Liebe Freunde,
anfang des Jahres wurde der ehemalige maoistische Rebellenführer Pushpa Kama Dahal, auch "Pushpa Kama Dahal" - "der Kämpferische"- genannt, zum dritten Mal seit 2008 Ministerpräsident Nepals. Die neue Regierung bildet eine Koalition von acht kleinen Parteien, die von Beginn an ein sehr instabiles Gebilde darstellt, weil sie die zweitgrößte Partei des Landes, die Kongresspartei, völlig ausschließt. Zumindest in der internationalen Politik wird Dahal auf jeden Fall schlau genug sein, um mit den zwei schwierigen Nachbar-Großmächten China und Indien, vernünftig zu verhandeln und gleichzeitig die Nähe zu den USA zu pflegen.
Die Corona Pandemie sowie der Angriffskrieg auf die Ukraine haben die Entwicklungsbemühungen Nepals lahmgelegt, und die durch die weltweite Inflation verursachten Preiserhöhungen der Nahrungsmittel beschwert das Leben von immer mehr Nepalesen. Viele können nur durch das Schicken von Geldern, welche die Familienmitglieder durch Schwerstarbeit im Ausland verdienen, überleben. Obwohl in manchen Bereichen Fortschritte im Lande zu verzeichnen sind, zählt Nepal immer noch zu den ärmsten Staaten der Welt und zu den zehn Ländern, die weltweit vom Klimawandel am stärksten betroffen sind: Riesenüberschwemmungen und Erdlawinen zerstören jedes Jahr ganze Dörfer und neu gebaute Straßen. Ein Drittel der Kinder unter fünf Jahren leidet aufgrund von Mangelernährung unter Entwicklungsstörungen, und die medizinische Versorgung bleibt wegen der hohen Kosten für die Armen unerreichbar.
Diese Lage bringt uns immer mehr dazu, die unbezahlbaren Operationen und Krebsbehandlungen für die Kinder aus den Slums zu übernehmen. In Kathmandu gibt es inzwischen 72 offizielle Slums, die im letzten Januar dem ehemaligen Rapper und inzwischen Bürgermeister von Kathmandu Balendra Shah den Krieg erklärt haben.

## Auszug aus Datensatz
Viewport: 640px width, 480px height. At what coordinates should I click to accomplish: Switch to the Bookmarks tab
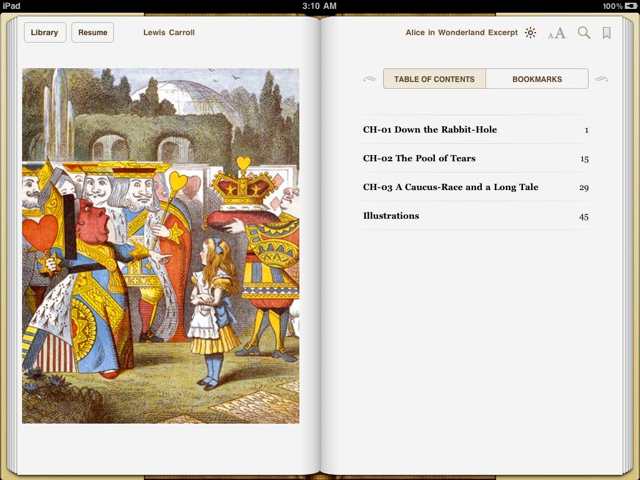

## Zu bearbeitende Aufgaben
1. Aktualisieren Sie den Abschnitt des Textes über Nepal, der mit den Worten „Die Corona Pandemie“ beginnt und mit „die Armen unerreichbar.“ endet. Ersetzen Sie darin „Nahrungsmittel“ durch „Lebensmittel“ und geben Sie den Abschnitt vollständig wieder.
2. Beantworten Sie anhand des Textes über Nepal folgende Fragen:
(a) Zum wievielten Mal seit 2008 wurde Pushpa Kama Dahal Ministerpräsident Nepals?
(b) Welcher Anteil der Kinder unter fünf Jahren leidet aufgrund von Mangelernährung unter Entwicklungsstörungen?
(c) Wie viele offizielle Slums gibt es inzwischen in Kathmandu?
3. Knüpfen Sie an den letzten Satz des Textes über Nepal an und führen Sie den Text fort.

## Ergebnisse der Aufgaben
1.
Die Corona Pandemie sowie der Angriffskrieg auf die Ukraine haben die Entwicklungsbemühungen Nepals lahmgelegt, und die durch die weltweite Inflation verursachten Preiserhöhungen der Lebensmittel beschwert das Leben von immer mehr Nepalesen. Viele können nur durch das Schicken von Geldern, welche die Familienmitglieder durch Schwerstarbeit im Ausland verdienen, überleben. Obwohl in manchen Bereichen Fortschritte im Lande zu verzeichnen sind, zählt Nepal immer noch zu den ärmsten Staaten der Welt und zu den zehn Ländern, die weltweit vom Klimawandel am stärksten betroffen sind: Riesenüberschwemmungen und Erdlawinen zerstören jedes Jahr ganze Dörfer und neu gebaute Straßen. Ein Drittel der Kinder unter fünf Jahren leidet aufgrund von Mangelernährung unter Entwicklungsstörungen, und die medizinische Versorgung bleibt wegen der hohen Kosten für die Armen unerreichbar.

2.
(a) Zum dritten Mal.
(b) Ein Drittel.
(c) 72.

3.
Vor ein paar Monaten hatte er die Räumung des Slums von Thapathali angekündigt, doch niemand wollte an diese Drohung glauben. Im Januar tauchten jedoch früh am Morgen ein Bulldozer und mehrere Poiizeieinheiten in Thapathali auf, und die Menschen wurden aufgefordert, ihre Hütten innerhalb einer Stunde zu leeren, damit sie dann platt gemacht werden konnten. Dies gab den Betroffenen die nötige Zeit, die anderen Slums zur Hilfe zu rufen, und eine Stunde später fingen Tausende von Menschen an, die Polizisten mit Steinen anzugreifen, und der Zugang zum Slum wurde mit brennenden LKW - Reifen gesperrt. Den gesamten Tag über wurde gekämpft, und es gab so viele Verletzte an beiden Seiten, dass die Regierung eingriff, um die Schlacht zu beenden.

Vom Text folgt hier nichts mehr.